Great seeing so many of you last night. It is always incredible to see how open everyone is to this practice and how much we all trust and support one another. For me, it took several years before I even started meditating in groups and opening myself up to new ideas and teachings.
Before our first sitting, when I was trying to decide how to introduce this practice, I felt nervous. I know that meditation and this level of deep sharing is not something we are accustomed too. I was initially concerned there would be resistance, some of which might be directed toward me. However, everyone seems to intuit naturally what this practice is about and how it can best serve the individual.
I have shared with you all from the beginning that this meditation is about openness and experiencing what is present for each of us. My role is simply that of a facilitator. I offer informal guidance and suggest practices that, for me, have been transformational. It is my genuine intention that the meditation be conducted in this manner.
However, I often notice my mind begin to create an alternate story, one where I am separate and above others. In this scenario, I understand things in a way others do not. I imagine the group could really benefit, if only they would listen to and follow me.
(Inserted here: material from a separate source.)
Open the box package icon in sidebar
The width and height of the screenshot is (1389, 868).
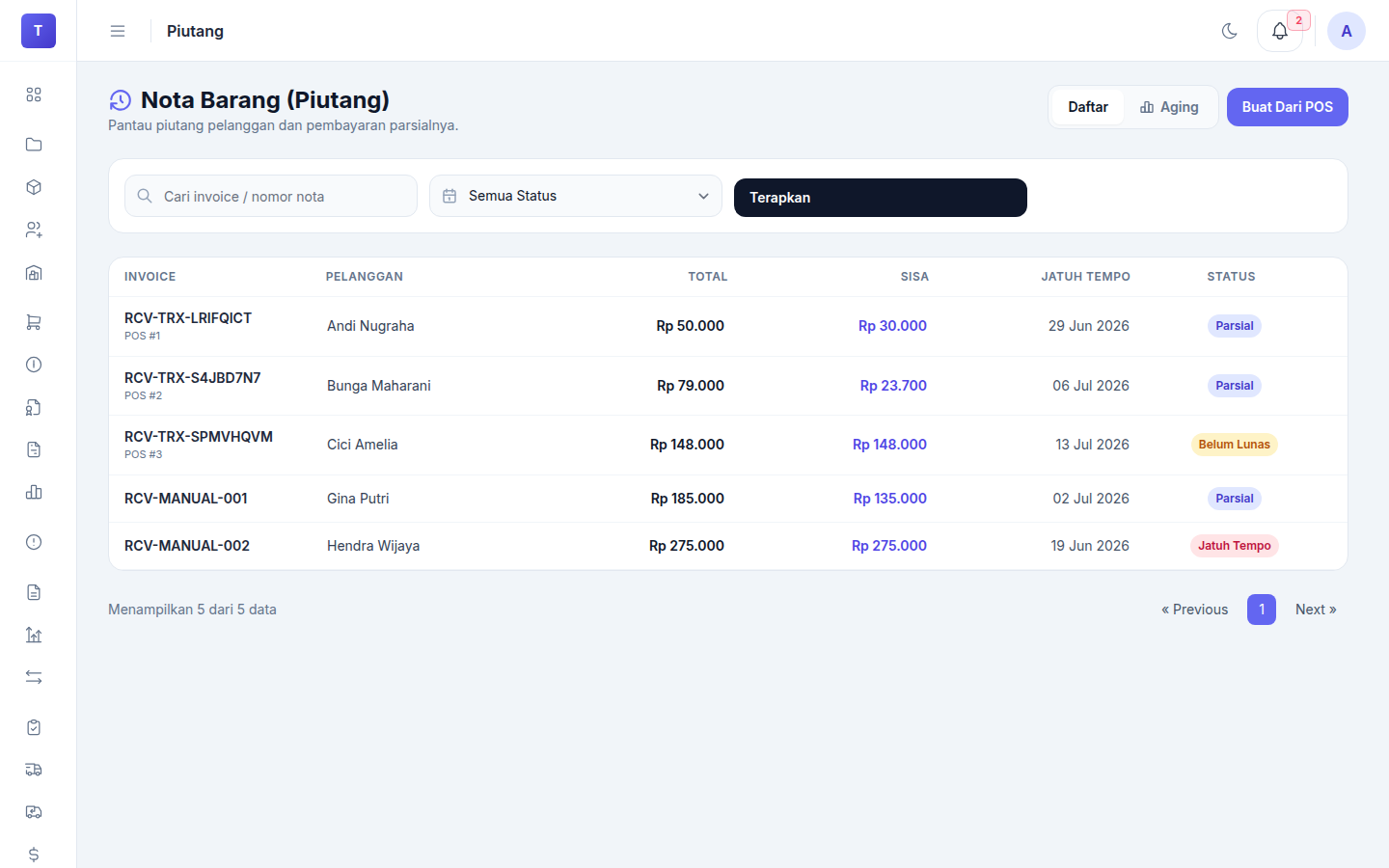point(34,187)
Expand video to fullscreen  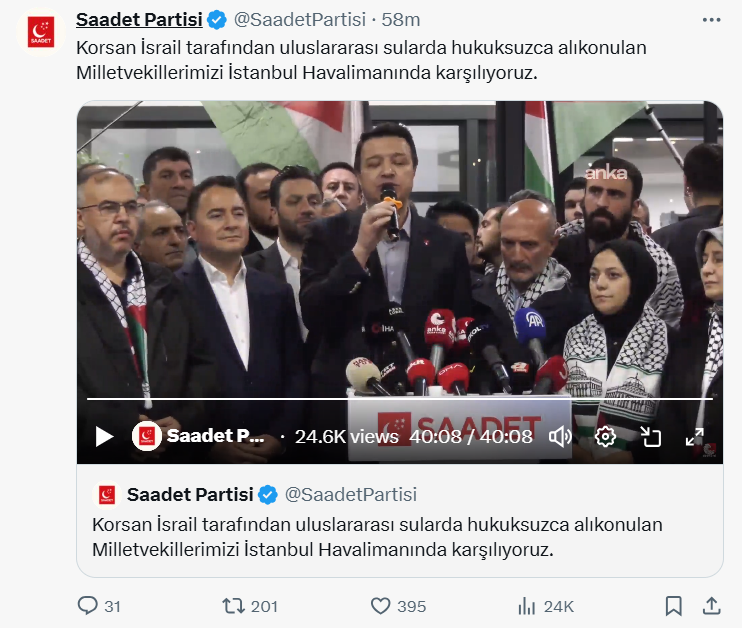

This idea of the separate and, in some way, superior self can be very attractive to us. By placing ourselves above others, we are validated as individuals. A buffer is created, protecting us from anonymity and exclusion. Unfortunately, this attitude also fuels so much of what causes suffering in our world: prejudice, oppression, separation.
Recently, I have begun to explore this egotistical mind, to notice my condescending or critical thoughts. I ask myself, are these thoughts true? Is this person really boring or ignorant? And are these things really important? Do I need this false sense of superiority to feel ok?
I also explore how it feels to be judgmental, what are the bodily sensations that accompany these thoughts. Invariably, I notice a tightness in the chest and sense of grasping, an effort to hold onto what is mine, what makes me “ok”. I try not to resist these feelings, or be too hard on myself for what some might call petty thoughts or small-mindedness. I think all of us, on some level, crave validation and fear loosing ourselves.
Thank you all so much for giving me the opportunity to share and I hope some of this resonates with you all. If not, that is fine too. I am excited to hear what is real for you all as we continue to sit and share.